While GP-led transactions decreased in 2023, LP-led transactions grew to $3.6 billion – a 26% increase – from 2022.

Transactions in value-added and opportunistic funds totaled $1.2 billion in 2023, a 26% increase from the multi-year low volume seen in 2022. Despite this increase, volume was still meaningfully below the pre-COVID five-year average volume of $3.4 billion, implying the potential for significant growth ahead.1 Pricing discounts for most closed-end funds traded in 2023 ranged from 25% to 50%+. The fact that value-added and opportunistic fund NAVs have only been marked down 6% from peak values in mid-2022, per Burgiss, was a key contributer to the higher pricing discounts. As private real estate funds work through appraisal lag, “optical” secondary market pricing discounts to reported NAV should improve, which we believe will bring an increasing number of LPs to the secondary market to re-balance and address liquidity needs.

After a slow start in the first half of 2023, the transaction volume of open-end core funds in the US and Europe recovered significantly in the second half and pushed the overall volume to a new high of $2.4 billion. As a result, open-end core funds comprised 66% of the total LP-led transaction volume in 2023. A catalyst for this increase in core fund volume was the large redemption queues, where, in many instances, it can take 18 - 24 months to fully pay out a redeeming investor. Another catalyst was the value adjustments experienced across most open-ended funds since the peak in 2022. In the US through Q4 2023, the NCREIF NPI index has now had six consecutive quarters of negative appreciation, recording a cumulative decline of 14% unlevered since the peak reached in Q2 2022. In Europe through Q3 2023, the INREV All Fund Index, comprising primarily core funds, registered 13% negative capital appreciation since the peak reached in Q2 2022. These value declines brought the optical discount of quality core funds to a level that sparked the sharp rebound of overall transaction volumes.

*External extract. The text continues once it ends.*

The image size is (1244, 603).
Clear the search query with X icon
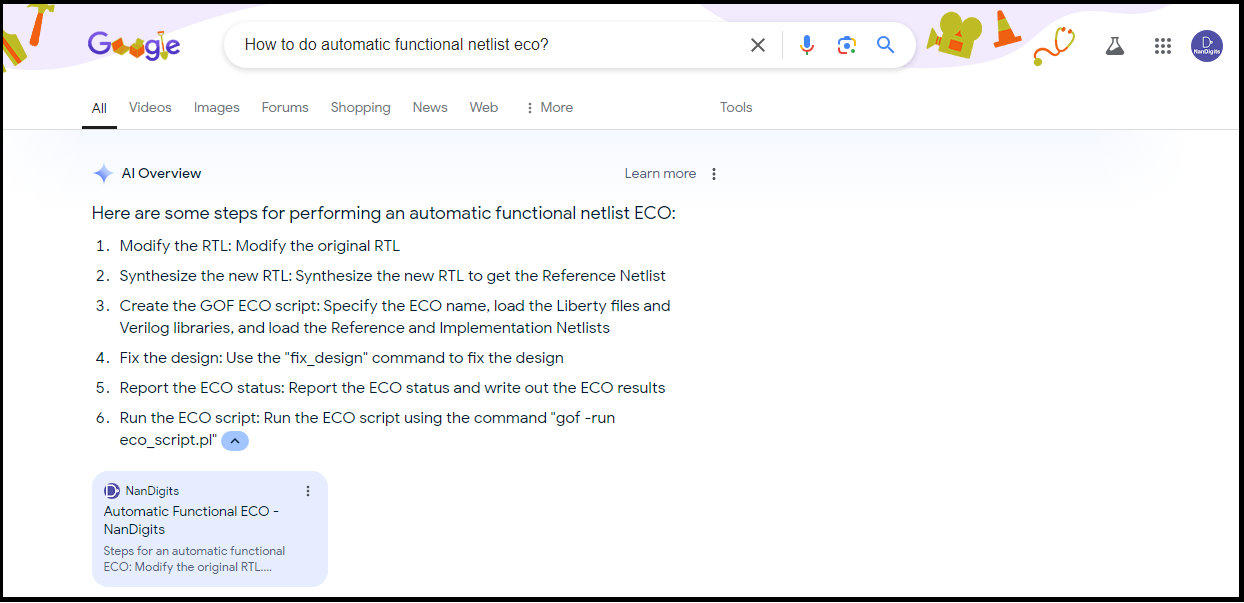click(x=758, y=45)
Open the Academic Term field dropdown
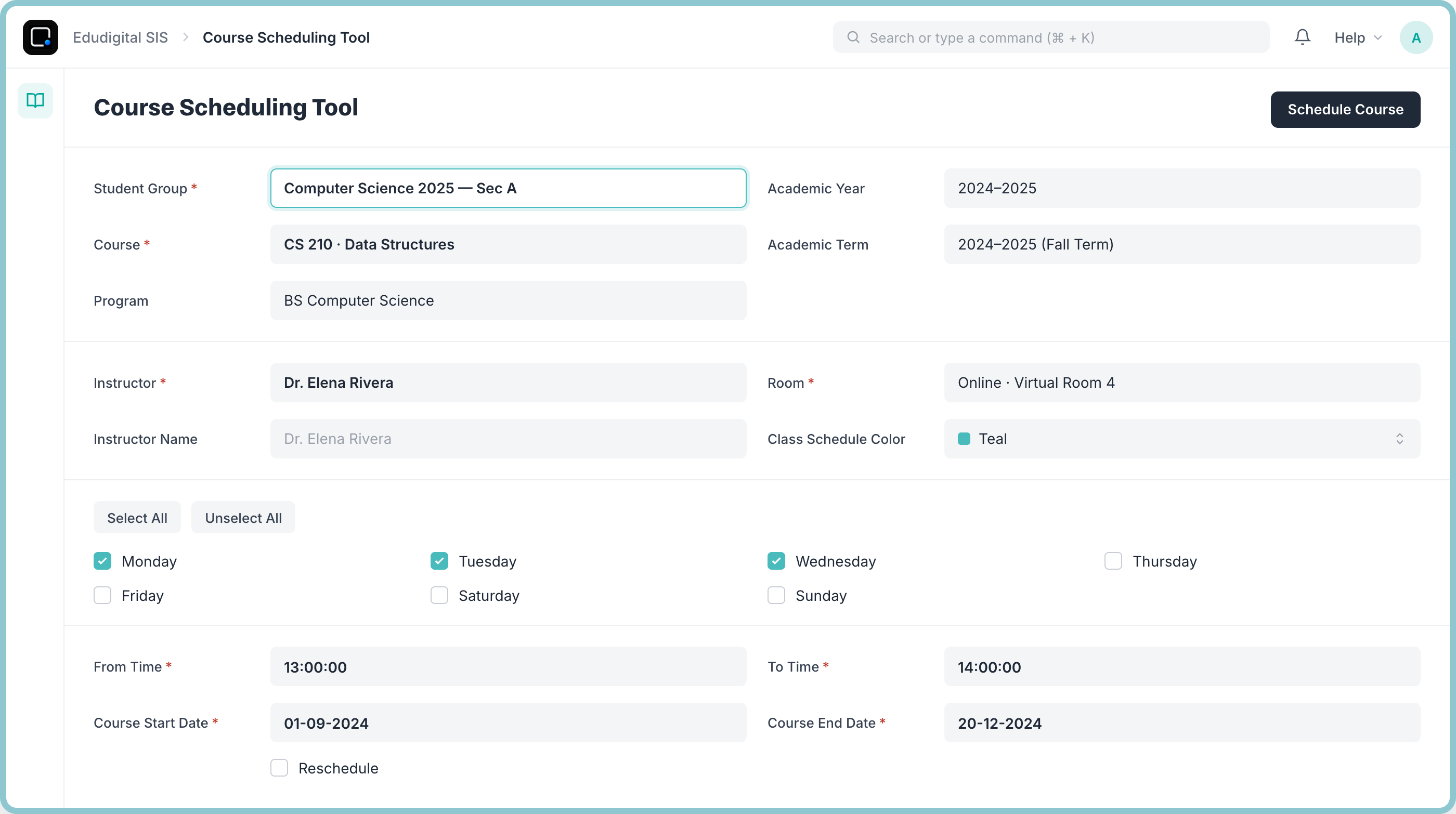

Overall during 2023, US-weighted partnerships accounted for 62% of total volume, European-weighted partnerships accounted for 32% and Asia-weighted partnerships accounted for 6%. Outside of fund and portfolio recapitalization transactions, non-US pension plans, insurance companies and US pension plans were the most active sellers in 2023, accounting for 18%, 12% and 4% of volume, respectively. US-based sellers continue to be the most active, generating 53% of total volume, followed by Europe at 40%, Asia at 6% and Other at 1%.

2024 and Beyond

Although overall secondary transaction volumes dropped in 2023, we expect to see significant growth in secondary transactions over the next few years. Based on Burgiss data, the amount of NAV held across closed-end real estate funds has grown to over $970 billion, with $180 billion of this held in funds over eight years old. 2 In addition, there is well over $1 trillion of NAV held in non-fund vehicles, such as joint ventures, separate accounts, etc. Many fund sponsors across their legacy vehicles are faced with mounting debt maturities and portfolios that need more time and/or more capital to finish business plans. In addition, fund distributions have substantially been reduced causing liquidity issues for some LPs. We believe the combination of these factors will likely drive significant growth in secondary transaction volumes as capital market conditions improve and real estate NAVs continue to adjust.

1 Pre-COVID five-year refers to 2015 to 2019.

2 Burgiss data as of September 30, 2023.